Many others have suggested that we may need to analyze the costs vs. risks of segmenting the population into the vulnerable and the hardy. Let the younger and healthier people get back to work and commerce starting with essential business and increasing exposure over time.  These populations will likely be exposed to the virus with low to moderate effect, while protecting the older and weaker populations. At this moment California is assembling partnerships with food suppliers and restaurants that will continue to serve the elderly as we begin moving around freely again, protecting the vulnerable from the rest of the population. It’s just one of many factors being taken into consideration and it’s a smart one.

Meanwhile, “the show must go on” and the mainstream media networks around the world are up in arms over the slow speed of the race to a vaccine or cure. Vaccines take anywhere from 18 months onward to be fully vetted. The effects of the vaccines can take from 6 months to 14 years to mature in the human body.  This may obscure BAD or unintended health effects, especially longer-term effects, of vaccines.


We have learned that scientific studies have shown that flu vaccines can make the body’s response less effective to the next season’s flu. Secondly, there is little discussion about those who appear to be made more vulnerable to infection by vaccines themselves. Personally, the only year I caught a full-on flu was the year I took a flu vaccine. However, I won’t deny that malaria, typhus, tetanus, and many other exotic illness have been prevented with certain vaccines. I’ve taken all these vaccines due to my work, which included international travel to impoverished and exotic regions of the world. These are targeted vaccines, not garbage-bucket concoctions of various flu proteins. I call the COVID-19 virus a Frankenstein virus. What kind of Frankenstein ingredients will be in this new flu vaccine? I do not have the space here to reference all of the articles that support that this is not a natural virus, rather created in labs with plausible connections to bio-weapons research. This is very dangerous business for the world and for us as individuals.

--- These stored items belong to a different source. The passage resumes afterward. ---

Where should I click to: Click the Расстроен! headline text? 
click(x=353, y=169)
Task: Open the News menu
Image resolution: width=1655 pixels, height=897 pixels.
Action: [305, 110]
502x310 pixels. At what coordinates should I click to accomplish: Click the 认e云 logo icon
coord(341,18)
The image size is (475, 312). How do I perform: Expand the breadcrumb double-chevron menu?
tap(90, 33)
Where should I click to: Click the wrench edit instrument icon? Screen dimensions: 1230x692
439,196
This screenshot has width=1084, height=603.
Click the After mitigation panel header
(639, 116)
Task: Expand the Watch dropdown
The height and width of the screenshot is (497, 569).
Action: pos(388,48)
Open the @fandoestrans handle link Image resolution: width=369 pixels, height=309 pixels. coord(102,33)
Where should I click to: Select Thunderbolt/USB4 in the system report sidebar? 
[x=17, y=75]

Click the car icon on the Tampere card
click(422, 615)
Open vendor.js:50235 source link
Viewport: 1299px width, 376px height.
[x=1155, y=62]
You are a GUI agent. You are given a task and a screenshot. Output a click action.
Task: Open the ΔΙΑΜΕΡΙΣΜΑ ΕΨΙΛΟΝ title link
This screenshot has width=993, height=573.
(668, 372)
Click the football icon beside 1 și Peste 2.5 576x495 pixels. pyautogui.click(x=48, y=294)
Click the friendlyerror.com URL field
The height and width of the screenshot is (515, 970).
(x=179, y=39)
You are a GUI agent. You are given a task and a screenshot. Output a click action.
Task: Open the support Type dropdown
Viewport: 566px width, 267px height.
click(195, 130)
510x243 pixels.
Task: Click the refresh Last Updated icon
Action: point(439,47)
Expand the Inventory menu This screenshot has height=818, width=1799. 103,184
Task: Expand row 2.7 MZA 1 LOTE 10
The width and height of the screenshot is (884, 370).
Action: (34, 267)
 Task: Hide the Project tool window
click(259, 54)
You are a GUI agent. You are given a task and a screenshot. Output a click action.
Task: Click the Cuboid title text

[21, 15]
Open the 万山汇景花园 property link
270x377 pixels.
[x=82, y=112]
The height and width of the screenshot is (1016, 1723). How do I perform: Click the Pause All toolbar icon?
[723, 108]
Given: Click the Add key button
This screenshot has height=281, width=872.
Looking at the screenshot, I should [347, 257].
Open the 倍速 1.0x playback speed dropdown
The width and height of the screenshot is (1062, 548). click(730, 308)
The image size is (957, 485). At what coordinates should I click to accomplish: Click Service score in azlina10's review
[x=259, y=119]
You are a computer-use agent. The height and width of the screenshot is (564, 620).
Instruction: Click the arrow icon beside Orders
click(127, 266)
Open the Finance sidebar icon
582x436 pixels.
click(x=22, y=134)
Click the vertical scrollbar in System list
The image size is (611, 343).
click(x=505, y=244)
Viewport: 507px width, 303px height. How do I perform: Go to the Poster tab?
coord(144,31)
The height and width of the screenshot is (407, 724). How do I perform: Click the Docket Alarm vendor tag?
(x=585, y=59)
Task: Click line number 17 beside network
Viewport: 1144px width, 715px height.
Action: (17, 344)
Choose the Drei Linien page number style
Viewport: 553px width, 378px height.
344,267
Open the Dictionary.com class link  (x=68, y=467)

So, we are left with stories of conspiracy:  “Is Bill Gates out to profit off the world’s fear?  Why is he an all the mainstream channels touting a vaccine when he has no scientific expertise?”  Isn’t COVID just a hoax, not much different than a  normal flu?”  I don’t care for Bill Gates and don’t use his company’s products. Seeing him on media networks as some expert on viruses and vaccines is frankly cringeworthy.  18-month late vaccines are not a plausible solution to the next epidemic. The truth is we are all in this now, and I am motivated by solutions. It is an existential moment in history, one that gives us pause for thought and to choose new ways of engaging with life.

When I did a live event recently I asked the participants what they would choose, or dream into existence, for the new post-COVID world. Almost without exception they said they wanted to be part of smaller communities where people worked together and helped one another. I second that. We need to become very creative to get through this economically while supporting the diversity of goods and services a community can offer. None of us wants to see big box stores and Amazon as the only retailers left standing, none of us. But this means we have to make different decisions now. We have to know how to protect our immune systems because nobody is going to protect us. We may need to consume less or differently and buy locally produced goods to preserve the local businesses. And this doesn’t even touch on the need to take on the providers of 5G and other EMF producing technologies that are interfering with our healthy cellular functioning.

We will need to be discerning and brave in the times ahead. When our assumed world breaks down, there is an opportunity for improvement, awareness, and new connections to ourselves and each other.

It’s entirely up to us to create the new models of economy, community, health and relationships. This is OUR world and no one is going to do it for us.